The decision ratifies the results of the examination of 2,194 appeals in the less developed regions, out of a total of 2,201 that had been submitted. Of these, 1,096 appeals were accepted, 568 partially accepted, and 530 rejected, while seven were not examined following withdrawal requests by the applicants. As evidenced by the data, the process was substantive rather than procedural, as it led to a change in the status of hundreds of investment plans.
Meanwhile, among the appeals concerning approved but unfunded applications due to exhaustion of resources, hundreds were re-evaluated positively. Specifically, out of 1,002 appeals in this category, 502 were accepted and 186 partially accepted, resulting in dozens of investment projects now moving to the funding stage. At the same time, a significant number of applications remained approved but unfunded, highlighting the strong overcoverage of demand.
Similarly, out of 1,177 appeals concerning rejected applications, 586 were accepted and 381 partially accepted, leading to the approval of hundreds of new investment plans. At this point, it should be noted that the appeals process functioned as a second-chance mechanism for mature proposals that had been excluded during the initial evaluation.
Thus, the decision provides for the second amendment of the evaluation tables in the less developed regions, with the approval of 858 additional funding applications following the acceptance of appeals. The subsidized budget of these new projects amounts to 288.99 million, with public expenditure of 159.58 million.
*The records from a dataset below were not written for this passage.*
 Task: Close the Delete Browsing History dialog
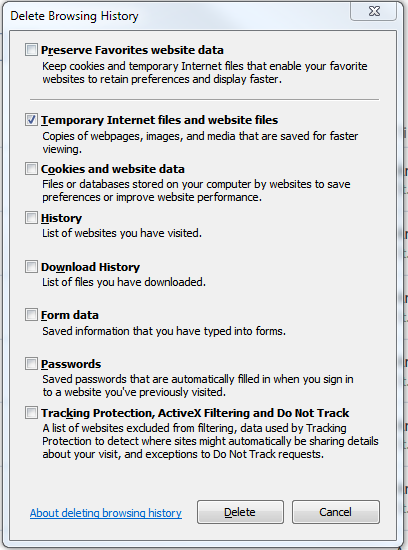[374, 11]
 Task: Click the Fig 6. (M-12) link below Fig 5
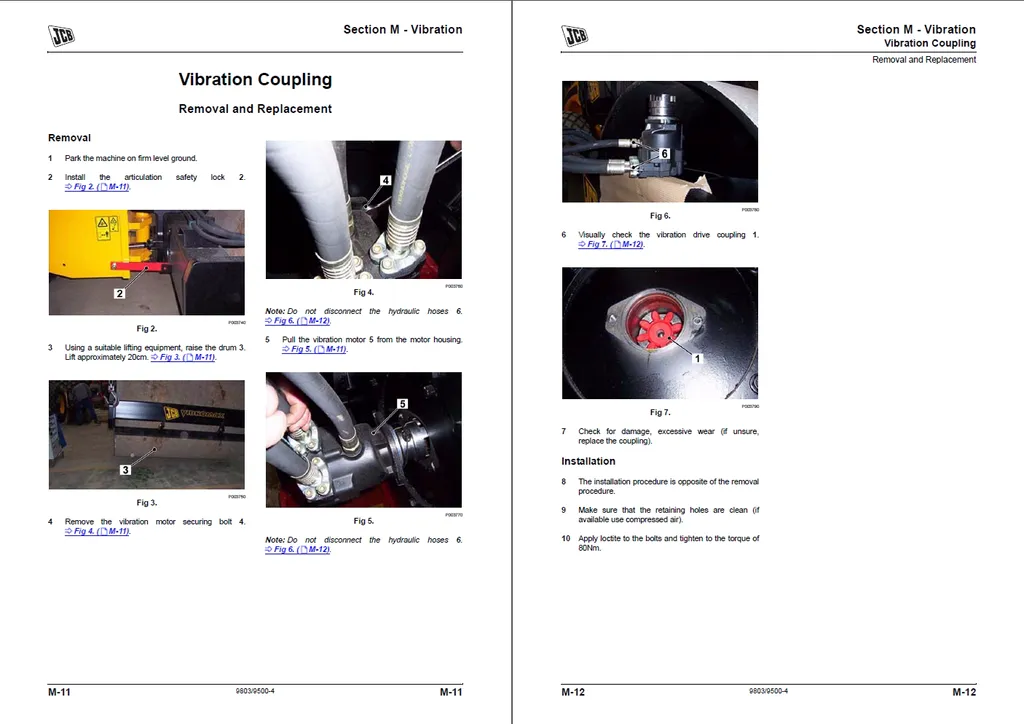coord(298,549)
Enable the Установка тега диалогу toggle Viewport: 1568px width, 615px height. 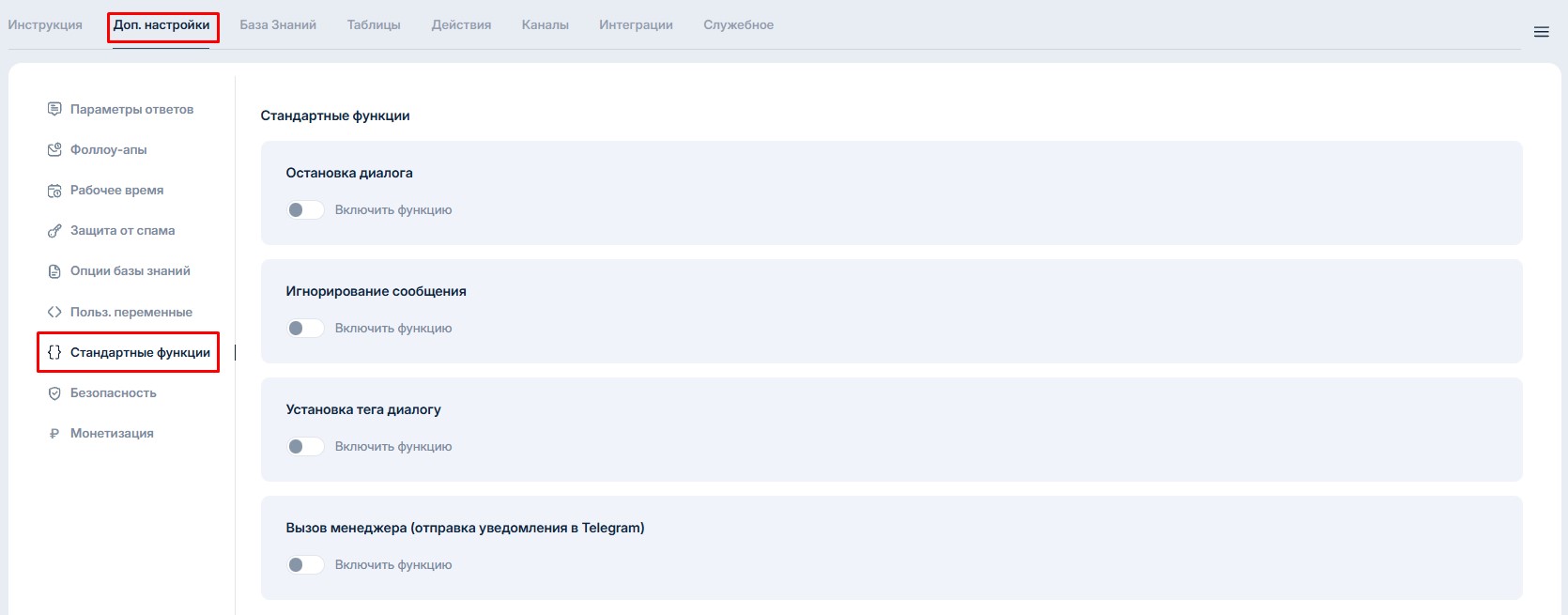[305, 447]
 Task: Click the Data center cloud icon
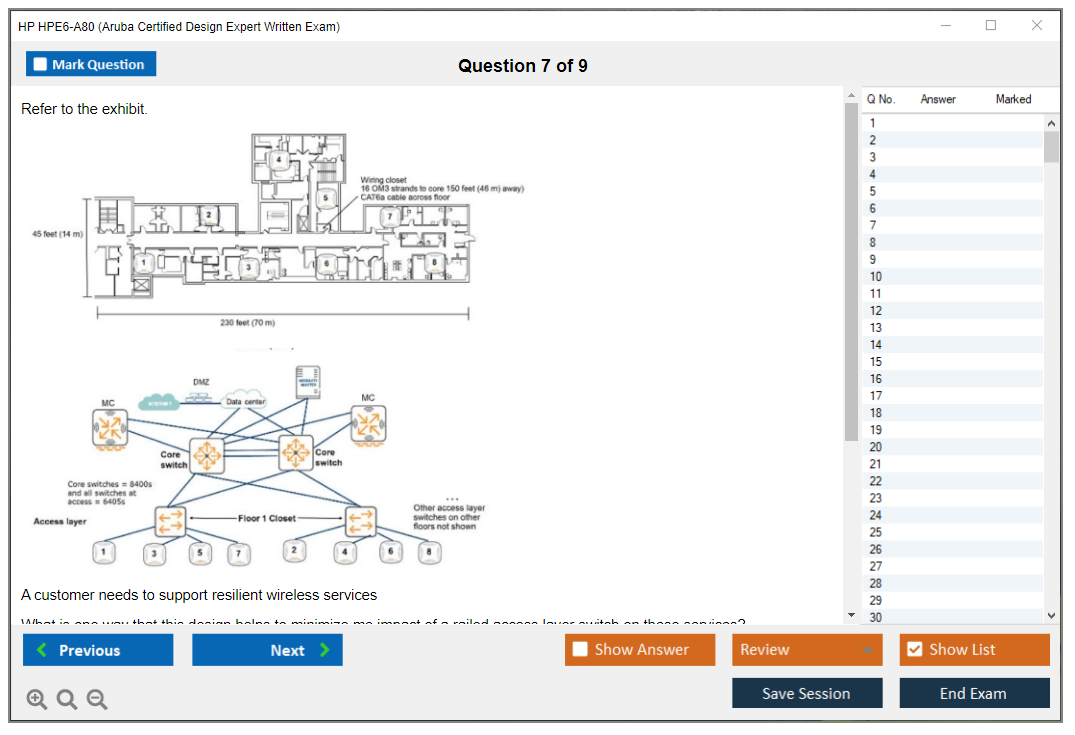246,401
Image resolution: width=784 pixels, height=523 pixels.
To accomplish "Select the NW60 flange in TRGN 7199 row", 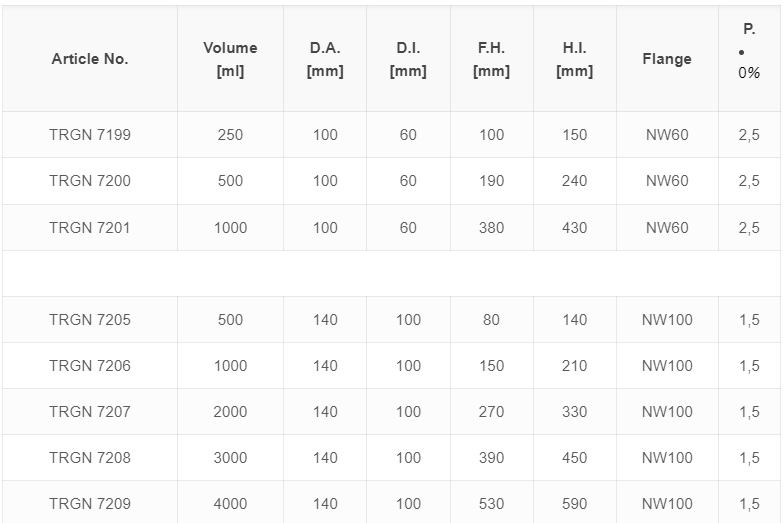I will 667,134.
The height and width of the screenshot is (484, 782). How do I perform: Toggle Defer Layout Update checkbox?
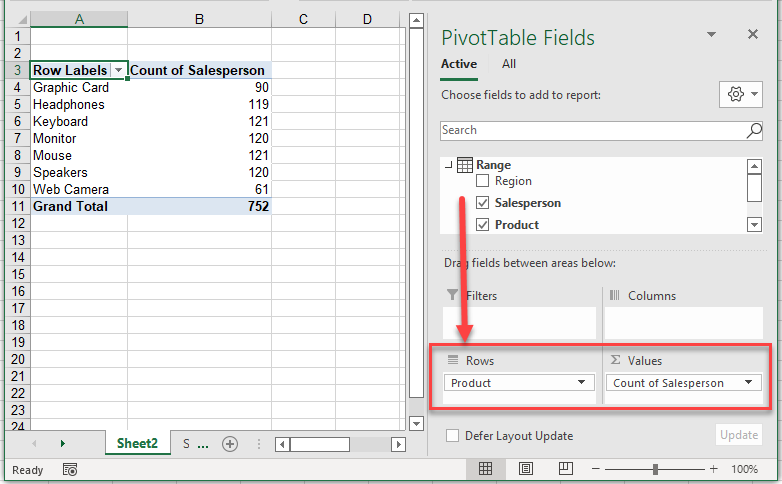click(453, 436)
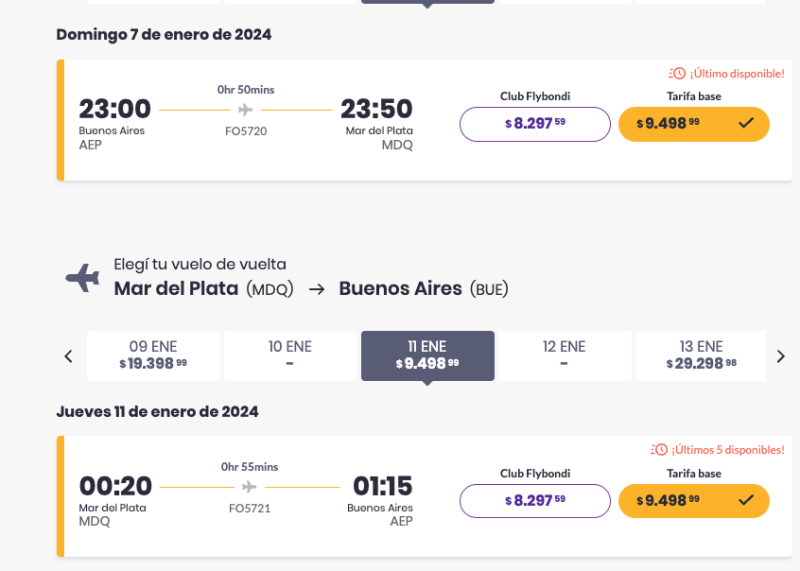Click the clock icon beside ¡Último disponible!

click(x=677, y=73)
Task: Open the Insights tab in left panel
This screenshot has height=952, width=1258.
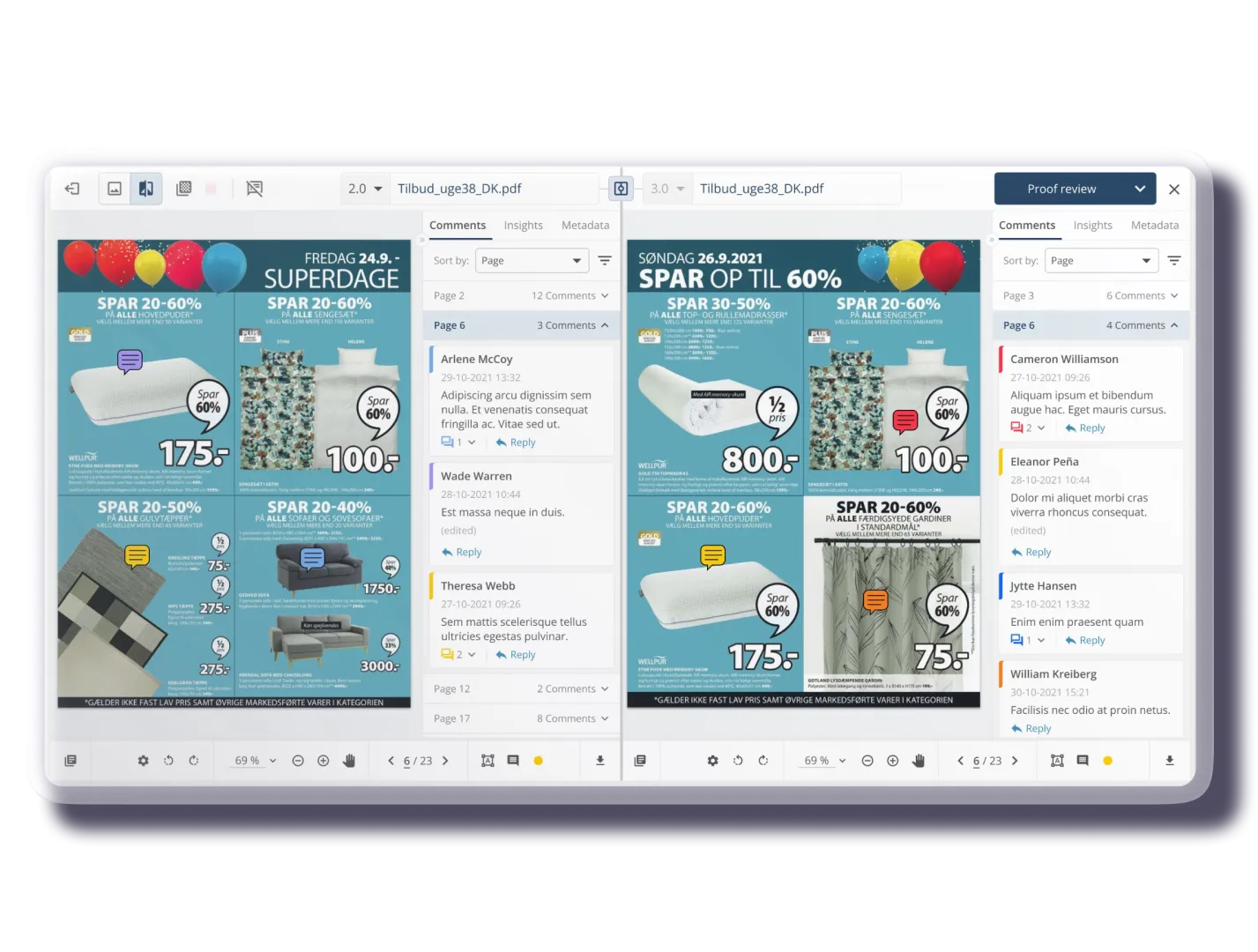Action: pyautogui.click(x=523, y=226)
At the same time, the budgets of nine already approved projects are amended, with additional public expenditure of 184,178.60, following the completion of pre-inclusion checks and accumulation controls.
At the same time, in the transition regions of Attica and the South Aegean, the examination of two special appeals outside the OPSKE system was completed, resulting in the approval of one additional funding application. As a result, the total number of approved projects in the transition regions amounts to 781, with a subsidized budget of 256.37 million and public expenditure of 144.45 million.
In conclusion, the final balance of the action reflects an unprecedented wave of investment in next-generation Greek tourism, with particular emphasis on regions outside metropolitan centers. On the other hand, the volume of appeals and the number of approved but unfunded projects bring back to the forefront the discussion on adequate allocation of resources and the potential need for new calls.